[Listing for locating described items]

• • • •

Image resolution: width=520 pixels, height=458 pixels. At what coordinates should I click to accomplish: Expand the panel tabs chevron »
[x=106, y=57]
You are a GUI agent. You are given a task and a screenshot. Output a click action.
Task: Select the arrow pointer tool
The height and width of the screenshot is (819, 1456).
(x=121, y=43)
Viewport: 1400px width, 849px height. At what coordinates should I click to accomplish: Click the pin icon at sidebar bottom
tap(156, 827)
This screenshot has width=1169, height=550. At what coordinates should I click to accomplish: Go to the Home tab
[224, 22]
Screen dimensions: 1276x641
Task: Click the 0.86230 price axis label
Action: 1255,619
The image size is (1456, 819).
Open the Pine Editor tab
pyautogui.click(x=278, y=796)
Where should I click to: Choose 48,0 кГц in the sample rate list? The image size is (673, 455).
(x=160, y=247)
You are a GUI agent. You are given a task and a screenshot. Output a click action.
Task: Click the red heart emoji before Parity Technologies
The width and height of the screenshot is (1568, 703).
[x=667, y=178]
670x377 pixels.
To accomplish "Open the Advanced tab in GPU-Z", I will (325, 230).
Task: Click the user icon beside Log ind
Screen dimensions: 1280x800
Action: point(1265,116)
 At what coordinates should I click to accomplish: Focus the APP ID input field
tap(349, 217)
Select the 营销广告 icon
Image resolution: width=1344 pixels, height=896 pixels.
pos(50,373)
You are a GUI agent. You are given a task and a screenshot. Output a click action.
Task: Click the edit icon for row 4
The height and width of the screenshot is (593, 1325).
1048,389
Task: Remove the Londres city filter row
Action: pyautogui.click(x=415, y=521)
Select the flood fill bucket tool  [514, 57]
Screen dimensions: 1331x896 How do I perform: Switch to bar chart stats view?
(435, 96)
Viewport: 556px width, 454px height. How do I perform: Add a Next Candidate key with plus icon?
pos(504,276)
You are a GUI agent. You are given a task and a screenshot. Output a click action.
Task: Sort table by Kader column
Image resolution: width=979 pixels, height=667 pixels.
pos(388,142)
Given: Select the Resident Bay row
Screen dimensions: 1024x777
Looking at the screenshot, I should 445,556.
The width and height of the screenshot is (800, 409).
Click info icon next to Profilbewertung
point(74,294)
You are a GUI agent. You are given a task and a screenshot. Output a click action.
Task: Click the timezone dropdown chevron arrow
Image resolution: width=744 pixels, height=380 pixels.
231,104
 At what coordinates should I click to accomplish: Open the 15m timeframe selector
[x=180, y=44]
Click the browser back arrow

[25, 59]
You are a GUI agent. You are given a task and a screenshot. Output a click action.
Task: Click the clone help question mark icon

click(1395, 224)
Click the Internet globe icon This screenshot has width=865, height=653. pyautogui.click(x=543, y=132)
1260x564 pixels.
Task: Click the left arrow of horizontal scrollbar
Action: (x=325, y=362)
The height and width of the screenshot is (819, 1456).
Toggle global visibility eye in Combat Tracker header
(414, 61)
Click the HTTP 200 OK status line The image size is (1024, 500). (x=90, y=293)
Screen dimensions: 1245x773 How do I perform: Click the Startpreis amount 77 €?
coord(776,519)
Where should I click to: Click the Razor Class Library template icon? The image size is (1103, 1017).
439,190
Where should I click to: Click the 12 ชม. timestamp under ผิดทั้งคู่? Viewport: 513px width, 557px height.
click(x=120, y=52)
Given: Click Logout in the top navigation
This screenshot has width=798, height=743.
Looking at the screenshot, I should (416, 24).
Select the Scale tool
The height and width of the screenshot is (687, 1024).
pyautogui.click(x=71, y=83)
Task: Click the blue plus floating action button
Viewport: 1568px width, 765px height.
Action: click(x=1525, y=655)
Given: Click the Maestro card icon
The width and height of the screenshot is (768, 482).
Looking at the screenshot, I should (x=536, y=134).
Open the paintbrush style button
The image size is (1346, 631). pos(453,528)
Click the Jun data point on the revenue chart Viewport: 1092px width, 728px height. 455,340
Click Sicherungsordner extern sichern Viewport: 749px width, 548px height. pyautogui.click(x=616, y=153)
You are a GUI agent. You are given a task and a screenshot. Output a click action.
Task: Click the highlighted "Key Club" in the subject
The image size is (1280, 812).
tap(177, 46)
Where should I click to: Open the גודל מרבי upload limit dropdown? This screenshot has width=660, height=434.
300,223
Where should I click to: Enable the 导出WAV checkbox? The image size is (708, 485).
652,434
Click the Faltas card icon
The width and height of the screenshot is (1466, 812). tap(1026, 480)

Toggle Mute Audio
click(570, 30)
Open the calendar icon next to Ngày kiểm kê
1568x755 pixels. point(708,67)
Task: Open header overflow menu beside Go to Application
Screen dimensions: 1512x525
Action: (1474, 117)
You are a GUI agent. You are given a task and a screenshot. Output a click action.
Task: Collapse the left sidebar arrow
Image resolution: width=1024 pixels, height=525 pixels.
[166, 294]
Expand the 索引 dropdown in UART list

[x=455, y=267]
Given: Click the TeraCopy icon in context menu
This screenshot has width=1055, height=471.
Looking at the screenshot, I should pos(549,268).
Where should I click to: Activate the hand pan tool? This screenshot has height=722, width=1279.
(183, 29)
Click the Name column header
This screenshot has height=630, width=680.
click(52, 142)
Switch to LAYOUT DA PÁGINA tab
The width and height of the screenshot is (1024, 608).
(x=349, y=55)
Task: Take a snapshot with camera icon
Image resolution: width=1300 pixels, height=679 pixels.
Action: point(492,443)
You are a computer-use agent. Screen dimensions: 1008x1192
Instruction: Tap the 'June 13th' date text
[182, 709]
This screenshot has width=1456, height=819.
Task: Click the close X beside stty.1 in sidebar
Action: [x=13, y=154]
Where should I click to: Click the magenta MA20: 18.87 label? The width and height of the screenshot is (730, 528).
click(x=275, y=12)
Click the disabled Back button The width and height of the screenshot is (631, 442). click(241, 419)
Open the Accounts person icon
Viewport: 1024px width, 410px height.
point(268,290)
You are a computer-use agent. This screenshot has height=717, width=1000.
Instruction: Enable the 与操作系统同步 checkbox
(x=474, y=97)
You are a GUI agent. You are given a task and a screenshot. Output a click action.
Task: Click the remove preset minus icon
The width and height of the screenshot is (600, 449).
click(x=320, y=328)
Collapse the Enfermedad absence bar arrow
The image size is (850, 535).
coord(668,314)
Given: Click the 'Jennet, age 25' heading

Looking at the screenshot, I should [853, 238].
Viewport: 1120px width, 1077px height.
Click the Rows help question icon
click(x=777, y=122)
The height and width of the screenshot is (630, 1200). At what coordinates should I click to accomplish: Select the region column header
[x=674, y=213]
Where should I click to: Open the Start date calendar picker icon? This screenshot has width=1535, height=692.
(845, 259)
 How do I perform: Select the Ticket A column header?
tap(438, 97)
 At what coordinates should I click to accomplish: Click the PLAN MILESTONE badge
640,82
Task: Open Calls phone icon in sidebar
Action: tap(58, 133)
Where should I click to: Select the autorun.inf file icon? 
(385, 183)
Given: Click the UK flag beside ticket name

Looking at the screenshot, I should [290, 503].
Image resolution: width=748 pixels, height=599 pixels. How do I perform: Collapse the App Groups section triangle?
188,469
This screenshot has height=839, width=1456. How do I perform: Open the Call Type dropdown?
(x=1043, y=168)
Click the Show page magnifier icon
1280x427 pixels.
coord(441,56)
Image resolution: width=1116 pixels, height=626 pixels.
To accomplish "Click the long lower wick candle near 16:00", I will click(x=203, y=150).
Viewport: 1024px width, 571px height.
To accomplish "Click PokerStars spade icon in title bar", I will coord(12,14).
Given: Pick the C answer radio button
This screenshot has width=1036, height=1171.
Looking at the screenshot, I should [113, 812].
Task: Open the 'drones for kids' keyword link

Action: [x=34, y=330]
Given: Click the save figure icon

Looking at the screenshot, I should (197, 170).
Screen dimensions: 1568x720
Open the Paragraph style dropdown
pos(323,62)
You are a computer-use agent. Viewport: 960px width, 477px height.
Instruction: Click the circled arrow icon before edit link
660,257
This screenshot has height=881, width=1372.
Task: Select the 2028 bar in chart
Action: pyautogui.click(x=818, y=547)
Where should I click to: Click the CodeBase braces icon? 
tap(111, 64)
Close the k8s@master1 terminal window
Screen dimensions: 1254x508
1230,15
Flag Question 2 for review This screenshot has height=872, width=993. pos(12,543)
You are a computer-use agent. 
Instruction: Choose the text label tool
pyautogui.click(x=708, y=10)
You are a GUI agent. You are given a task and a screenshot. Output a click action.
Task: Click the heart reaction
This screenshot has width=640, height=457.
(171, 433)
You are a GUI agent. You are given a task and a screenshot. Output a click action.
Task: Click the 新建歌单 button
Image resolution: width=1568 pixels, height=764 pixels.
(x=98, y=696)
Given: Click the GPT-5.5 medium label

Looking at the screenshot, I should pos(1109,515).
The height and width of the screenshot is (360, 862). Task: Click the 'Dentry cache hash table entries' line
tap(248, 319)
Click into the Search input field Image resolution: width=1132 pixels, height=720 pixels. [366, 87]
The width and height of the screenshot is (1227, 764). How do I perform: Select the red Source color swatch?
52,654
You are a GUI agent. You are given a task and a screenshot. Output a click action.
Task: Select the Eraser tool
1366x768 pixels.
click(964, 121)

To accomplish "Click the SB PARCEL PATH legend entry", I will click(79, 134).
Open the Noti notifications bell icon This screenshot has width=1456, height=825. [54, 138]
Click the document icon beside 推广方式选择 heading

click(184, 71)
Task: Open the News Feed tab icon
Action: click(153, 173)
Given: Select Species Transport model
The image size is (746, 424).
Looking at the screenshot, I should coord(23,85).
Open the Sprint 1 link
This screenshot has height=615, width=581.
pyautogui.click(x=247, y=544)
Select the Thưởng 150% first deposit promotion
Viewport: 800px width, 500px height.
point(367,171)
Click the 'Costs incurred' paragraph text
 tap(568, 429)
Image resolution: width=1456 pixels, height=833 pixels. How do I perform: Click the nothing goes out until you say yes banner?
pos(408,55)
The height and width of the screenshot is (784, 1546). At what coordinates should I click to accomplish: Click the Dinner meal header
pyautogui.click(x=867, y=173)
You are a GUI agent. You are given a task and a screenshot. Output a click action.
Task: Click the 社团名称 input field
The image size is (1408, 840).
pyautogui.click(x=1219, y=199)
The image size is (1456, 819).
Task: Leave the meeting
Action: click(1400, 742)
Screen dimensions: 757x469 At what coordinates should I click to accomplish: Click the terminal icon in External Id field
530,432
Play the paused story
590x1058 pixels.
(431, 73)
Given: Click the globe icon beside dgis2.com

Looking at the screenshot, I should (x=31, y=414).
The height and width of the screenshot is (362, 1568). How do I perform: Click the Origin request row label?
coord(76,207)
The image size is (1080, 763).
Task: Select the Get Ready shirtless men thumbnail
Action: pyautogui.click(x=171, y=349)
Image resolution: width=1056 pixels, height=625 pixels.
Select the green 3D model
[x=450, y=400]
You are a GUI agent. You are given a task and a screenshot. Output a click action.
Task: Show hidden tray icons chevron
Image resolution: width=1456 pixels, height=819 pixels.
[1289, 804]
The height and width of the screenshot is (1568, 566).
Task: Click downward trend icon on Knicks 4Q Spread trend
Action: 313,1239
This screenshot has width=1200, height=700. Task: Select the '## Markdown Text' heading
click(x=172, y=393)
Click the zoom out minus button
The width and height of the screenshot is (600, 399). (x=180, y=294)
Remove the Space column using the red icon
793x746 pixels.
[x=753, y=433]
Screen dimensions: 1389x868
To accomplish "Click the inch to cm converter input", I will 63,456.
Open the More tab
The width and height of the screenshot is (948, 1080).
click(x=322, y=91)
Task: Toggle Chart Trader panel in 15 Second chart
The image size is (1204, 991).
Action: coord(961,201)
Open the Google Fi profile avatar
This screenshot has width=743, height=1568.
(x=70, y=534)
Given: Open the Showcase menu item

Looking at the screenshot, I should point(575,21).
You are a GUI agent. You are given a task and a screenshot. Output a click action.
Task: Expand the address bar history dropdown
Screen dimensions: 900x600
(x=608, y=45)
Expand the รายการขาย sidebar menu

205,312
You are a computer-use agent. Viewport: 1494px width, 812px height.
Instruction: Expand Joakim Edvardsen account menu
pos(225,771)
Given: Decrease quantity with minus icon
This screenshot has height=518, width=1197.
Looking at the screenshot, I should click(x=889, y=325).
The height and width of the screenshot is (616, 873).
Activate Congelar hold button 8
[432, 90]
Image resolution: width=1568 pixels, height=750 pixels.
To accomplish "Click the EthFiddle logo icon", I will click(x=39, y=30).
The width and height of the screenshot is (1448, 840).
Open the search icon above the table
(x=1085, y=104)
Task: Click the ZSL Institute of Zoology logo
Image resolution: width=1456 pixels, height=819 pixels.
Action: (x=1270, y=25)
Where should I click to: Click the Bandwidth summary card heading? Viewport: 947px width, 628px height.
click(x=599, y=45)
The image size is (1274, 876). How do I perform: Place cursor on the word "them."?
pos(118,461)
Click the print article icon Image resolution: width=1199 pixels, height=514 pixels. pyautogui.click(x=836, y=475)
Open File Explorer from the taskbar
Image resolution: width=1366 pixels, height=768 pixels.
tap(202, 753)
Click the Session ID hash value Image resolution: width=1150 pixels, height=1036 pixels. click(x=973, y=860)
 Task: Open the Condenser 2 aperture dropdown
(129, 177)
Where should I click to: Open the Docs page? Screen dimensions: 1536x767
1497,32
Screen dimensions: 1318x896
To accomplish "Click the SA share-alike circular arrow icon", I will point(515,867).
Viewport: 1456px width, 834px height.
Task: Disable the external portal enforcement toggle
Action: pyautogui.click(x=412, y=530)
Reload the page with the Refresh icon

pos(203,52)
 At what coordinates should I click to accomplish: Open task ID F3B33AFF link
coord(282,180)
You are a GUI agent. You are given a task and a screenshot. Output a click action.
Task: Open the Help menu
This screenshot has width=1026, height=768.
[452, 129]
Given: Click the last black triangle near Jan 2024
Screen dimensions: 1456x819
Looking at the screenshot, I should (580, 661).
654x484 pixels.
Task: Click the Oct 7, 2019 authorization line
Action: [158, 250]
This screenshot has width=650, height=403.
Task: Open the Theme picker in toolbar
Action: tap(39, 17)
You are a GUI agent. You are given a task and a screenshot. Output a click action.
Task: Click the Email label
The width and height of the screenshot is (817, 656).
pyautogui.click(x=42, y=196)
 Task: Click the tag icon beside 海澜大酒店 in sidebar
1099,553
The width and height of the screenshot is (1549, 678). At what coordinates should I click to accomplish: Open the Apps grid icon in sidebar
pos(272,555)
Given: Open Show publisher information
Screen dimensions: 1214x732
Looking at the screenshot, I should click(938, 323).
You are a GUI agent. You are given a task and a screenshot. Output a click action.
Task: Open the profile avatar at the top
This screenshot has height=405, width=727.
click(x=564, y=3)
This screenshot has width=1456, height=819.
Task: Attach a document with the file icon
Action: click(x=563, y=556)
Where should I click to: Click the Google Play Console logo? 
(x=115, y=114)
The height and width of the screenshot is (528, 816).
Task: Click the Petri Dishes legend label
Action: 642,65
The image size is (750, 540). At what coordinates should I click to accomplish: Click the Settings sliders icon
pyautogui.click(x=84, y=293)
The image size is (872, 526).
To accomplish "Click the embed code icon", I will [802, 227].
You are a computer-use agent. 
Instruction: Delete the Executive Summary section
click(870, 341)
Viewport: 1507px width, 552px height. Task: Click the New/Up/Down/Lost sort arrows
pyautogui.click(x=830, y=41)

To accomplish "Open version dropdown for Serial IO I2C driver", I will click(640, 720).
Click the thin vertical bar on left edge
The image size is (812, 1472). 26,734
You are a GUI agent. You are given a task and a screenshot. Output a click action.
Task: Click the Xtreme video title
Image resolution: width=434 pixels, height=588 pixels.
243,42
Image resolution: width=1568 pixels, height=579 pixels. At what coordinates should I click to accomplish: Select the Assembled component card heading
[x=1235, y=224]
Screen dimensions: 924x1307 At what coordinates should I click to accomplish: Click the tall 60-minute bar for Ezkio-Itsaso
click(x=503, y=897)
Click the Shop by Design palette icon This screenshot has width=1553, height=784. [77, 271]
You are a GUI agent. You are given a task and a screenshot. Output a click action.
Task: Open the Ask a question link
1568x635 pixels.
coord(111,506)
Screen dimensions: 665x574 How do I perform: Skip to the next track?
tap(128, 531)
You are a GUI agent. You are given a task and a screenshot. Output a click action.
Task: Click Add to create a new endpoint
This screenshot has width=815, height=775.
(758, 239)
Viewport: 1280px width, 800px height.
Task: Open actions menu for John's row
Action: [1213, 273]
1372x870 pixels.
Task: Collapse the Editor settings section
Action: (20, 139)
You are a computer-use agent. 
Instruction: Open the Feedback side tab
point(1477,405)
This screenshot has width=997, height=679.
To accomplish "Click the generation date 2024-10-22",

• • • •

STATED EXERCISE:
Reproduce verbatim the lines of the listing starting at the one containing "The height and width of the screenshot is (616, 873)." and ending at the one containing "pos(118,461)".

REPLY TO THE TASK:
The height and width of the screenshot is (616, 873).
Activate Congelar hold button 8
[432, 90]
Image resolution: width=1568 pixels, height=750 pixels.
To accomplish "Click the EthFiddle logo icon", I will click(x=39, y=30).
The width and height of the screenshot is (1448, 840).
Open the search icon above the table
(x=1085, y=104)
Task: Click the ZSL Institute of Zoology logo
Image resolution: width=1456 pixels, height=819 pixels.
Action: (x=1270, y=25)
Where should I click to: Click the Bandwidth summary card heading? Viewport: 947px width, 628px height.
click(x=599, y=45)
The image size is (1274, 876). How do I perform: Place cursor on the word "them."?
pos(118,461)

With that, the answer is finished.